Rapid Rebuilds and a Widening Target List
The GitHub repository used to distribute the malware was created on 10 April and has, since then, hosted 56 unique APKs impersonating apps for banks including Intesa Carte, Sella Carte, Banca Sella Carte, Nexi Carte, Fideuram Carte, Mooney Carte, CaixaBank, CaixaBankNfc, and CaixaReactivaTarjeta. GBHackers reports that the campaign has pivoted to Italian and broader European banking brands, with an increased frequency of rebuilds observed since 14 May 2026.
That acceleration matters. Each new APK is a fresh opportunity to slip past signature-based detection, and the volume of rebuilds suggests an operation that is actively maintained rather than simply launched and left running. Back in January 2026, D3Lab reported that NFCShare targeted only Deutsche Bank in Germany, the shift to multiple Italian and Spanish institutions represents a considerable widening of scope.
D3Lab researcher Andrea Draghetti told BleepingComputer that, despite surface similarities to other Android malware that exploit NFC chips, NFCShare uses distinct code, libraries, architecture, and implementation details. Draghetti noted it could still be an evolution of the same ecosystem, driven by the same threat actors, a hedge worth keeping in mind when drawing lines between these related but separately tracked malware families.

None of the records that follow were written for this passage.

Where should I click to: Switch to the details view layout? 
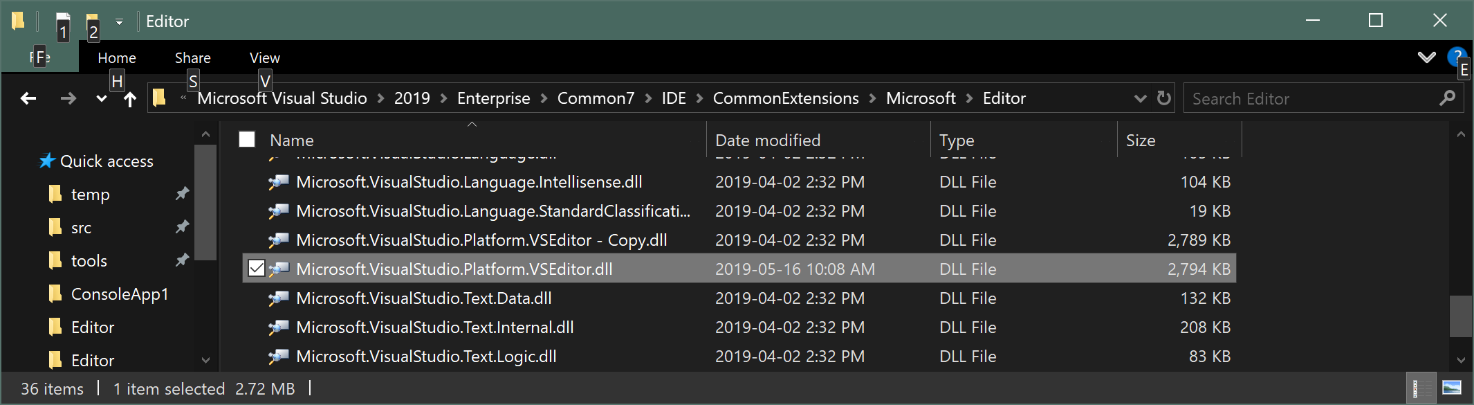1416,388
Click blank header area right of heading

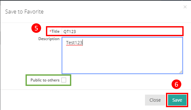tap(115, 12)
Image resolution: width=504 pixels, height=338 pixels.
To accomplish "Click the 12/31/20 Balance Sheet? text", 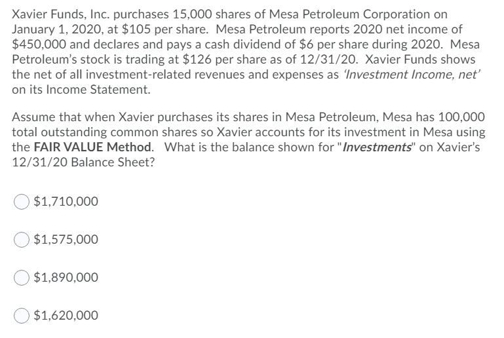I will point(83,162).
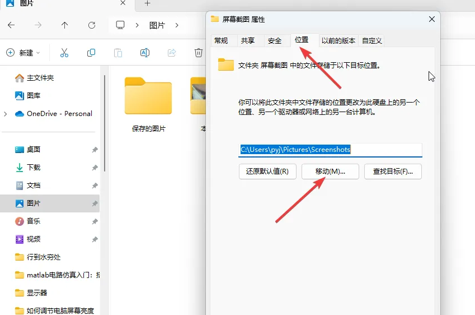Screen dimensions: 475x315
Task: Expand breadcrumb chevron after 图片
Action: click(177, 25)
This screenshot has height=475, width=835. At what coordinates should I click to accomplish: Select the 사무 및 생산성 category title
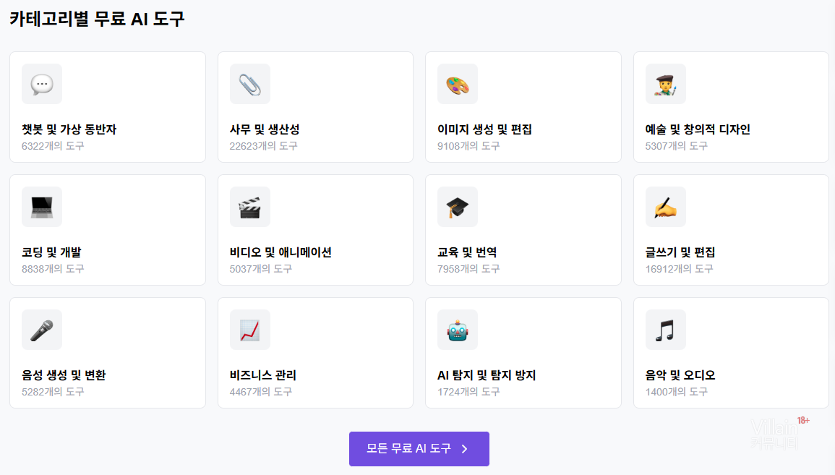pos(265,129)
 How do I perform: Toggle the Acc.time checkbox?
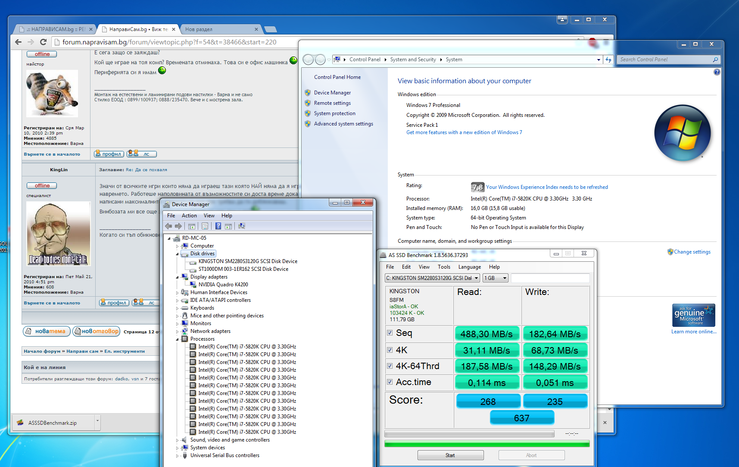(390, 382)
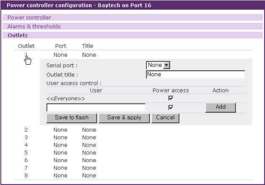Collapse the Outlets section header
This screenshot has height=185, width=265.
click(18, 35)
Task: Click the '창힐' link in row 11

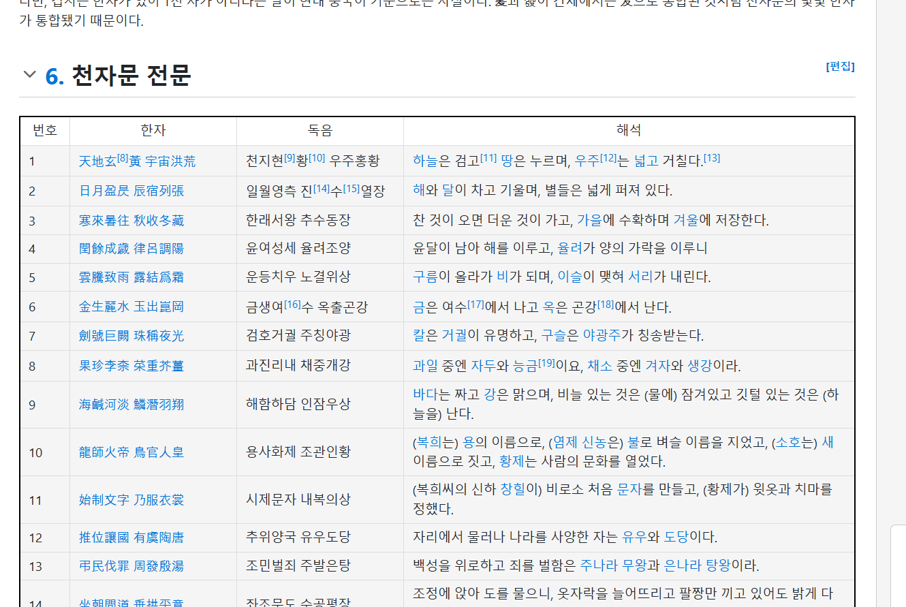Action: click(513, 489)
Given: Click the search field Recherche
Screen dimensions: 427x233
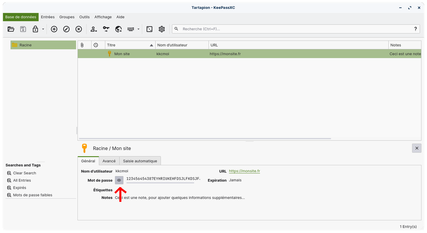Looking at the screenshot, I should pos(295,29).
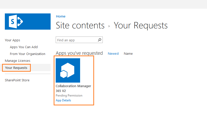Screen dimensions: 207x114
Task: Click the SharePoint logo
Action: pyautogui.click(x=27, y=22)
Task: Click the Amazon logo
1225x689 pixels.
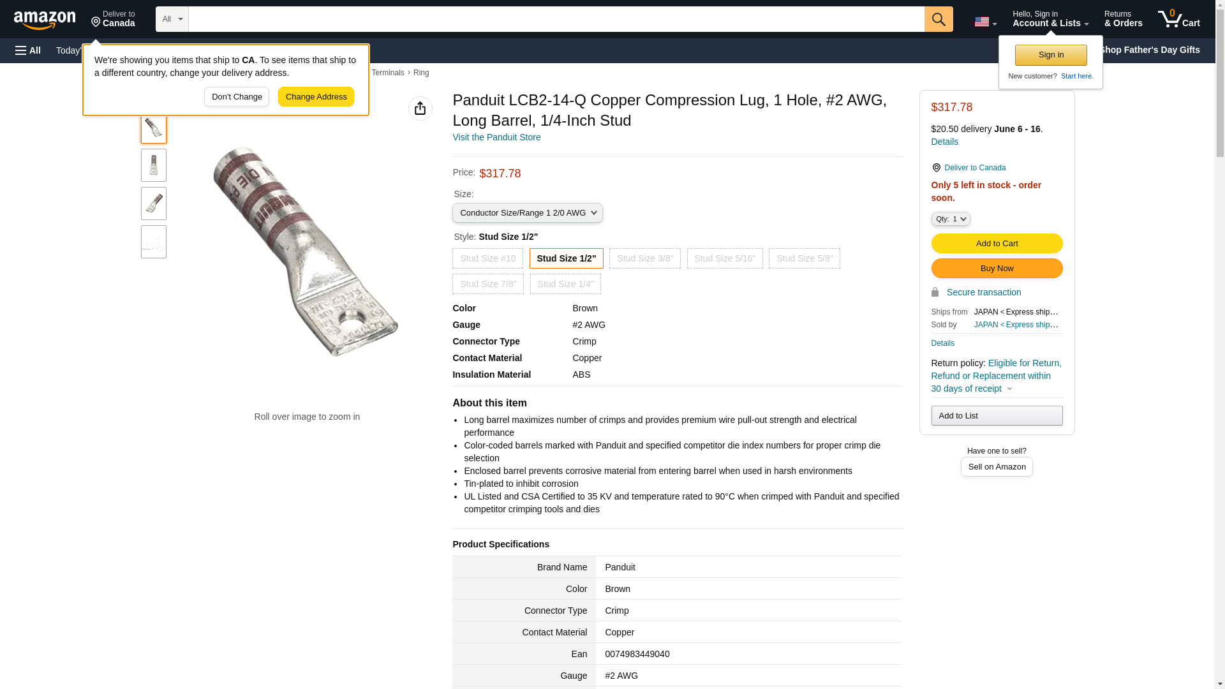Action: (x=45, y=20)
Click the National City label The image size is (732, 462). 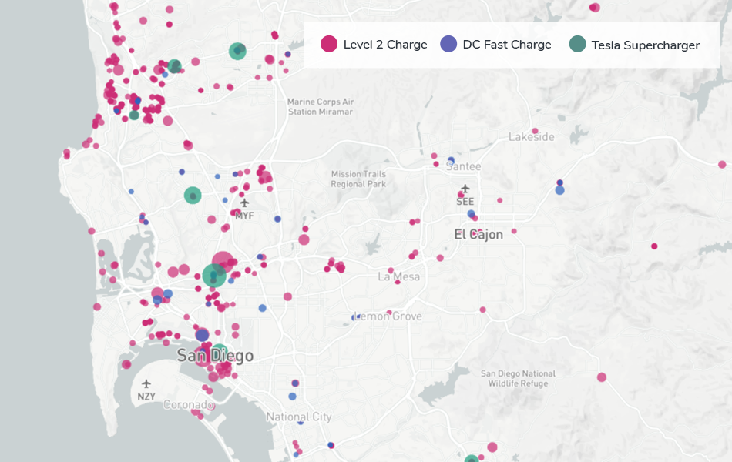pyautogui.click(x=297, y=417)
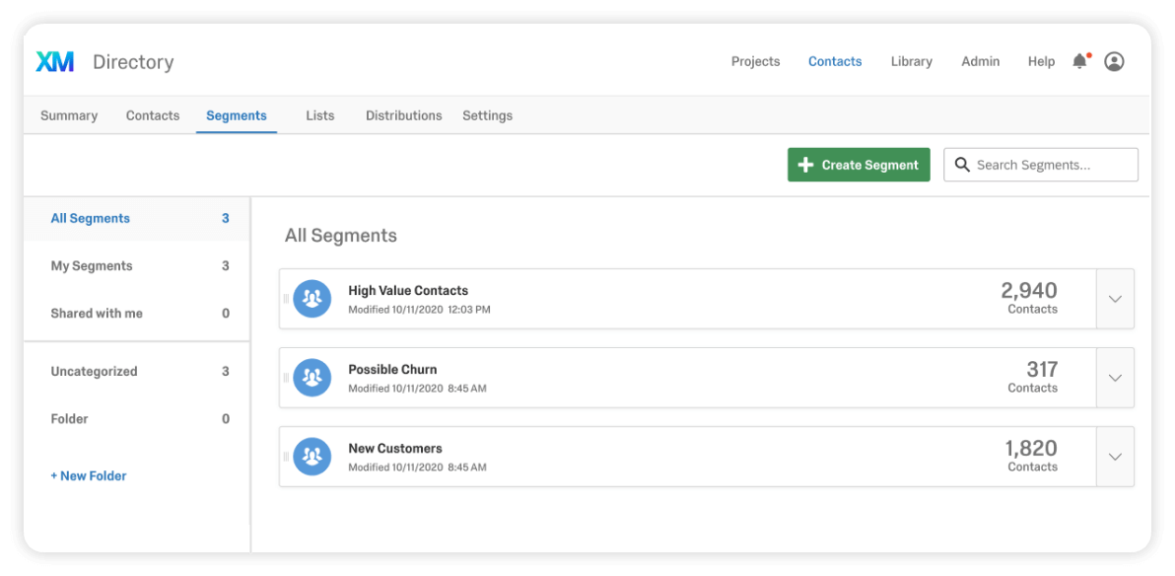Viewport: 1175px width, 576px height.
Task: Open the Settings tab
Action: 487,115
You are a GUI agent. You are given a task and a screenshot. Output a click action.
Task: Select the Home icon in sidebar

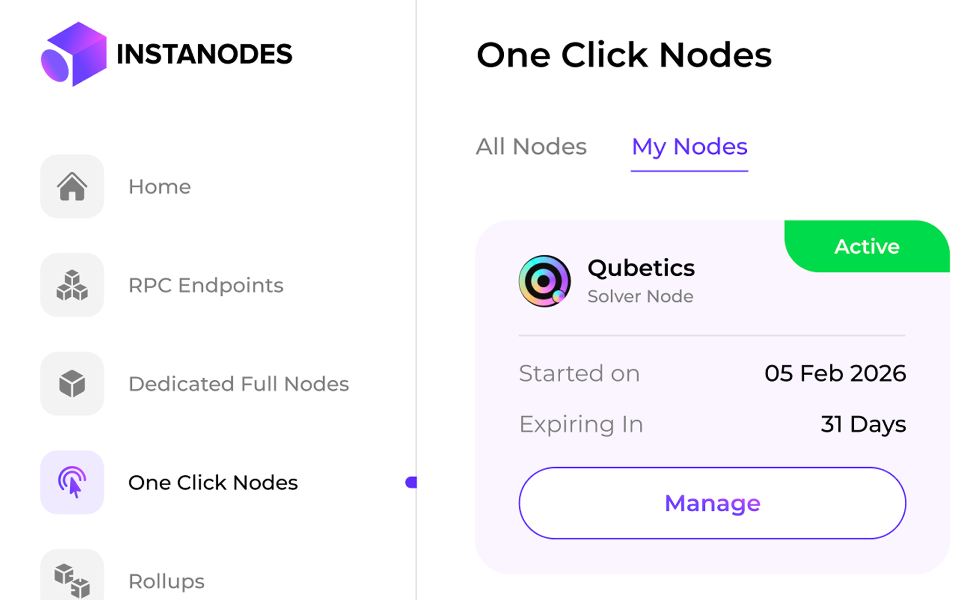(72, 186)
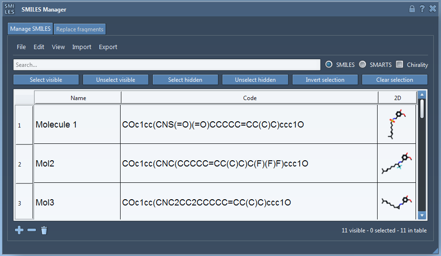Click the 2D structure thumbnail for Mol3
Viewport: 441px width, 256px height.
397,202
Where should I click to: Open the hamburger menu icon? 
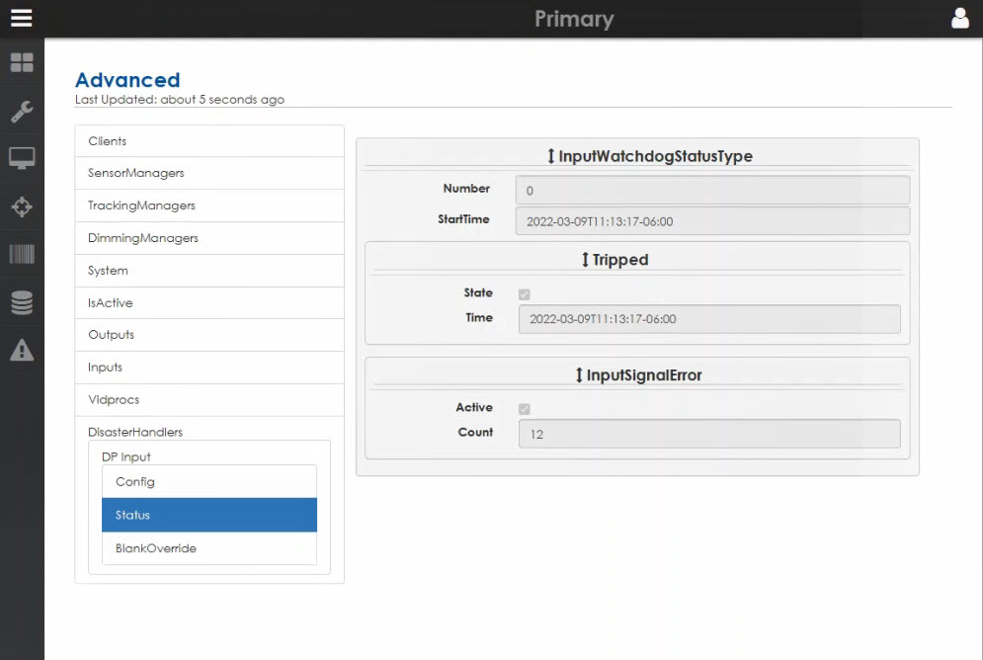21,18
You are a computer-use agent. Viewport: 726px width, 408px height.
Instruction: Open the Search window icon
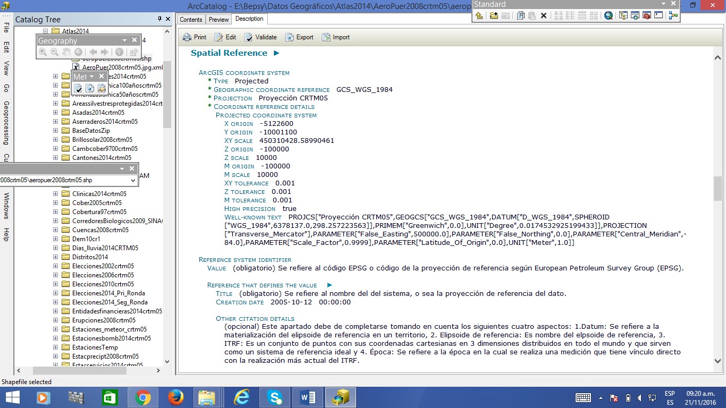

Anti-Analysis Tricks and What They Actually Achieve
Newer NFCShare samples introduce malformed APK packaging designed to disrupt automated analysis. APK files are, at heart, ZIP archives, and the latest variants include poisoned file paths within that ZIP. Certain extraction tools misread internal relative paths as filesystem paths and throw errors, which can interfere with static analysis pipelines and potentially some security tooling.
D3Lab is careful to note the limits of this trick: it does not prevent manual analysis or code recovery. It is an obstacle for automated tooling, not an impenetrable shield, but in an environment where security teams rely heavily on automated scanning, even a partial blind spot is useful to an attacker.
Android users are advised to install banking apps exclusively from Google Play, keep Play Protect enabled, and treat any in-app prompt asking them to scan a payment card with NFC as an immediate red flag. Legitimate banks do not verify identity by reading your card’s chip through your phone.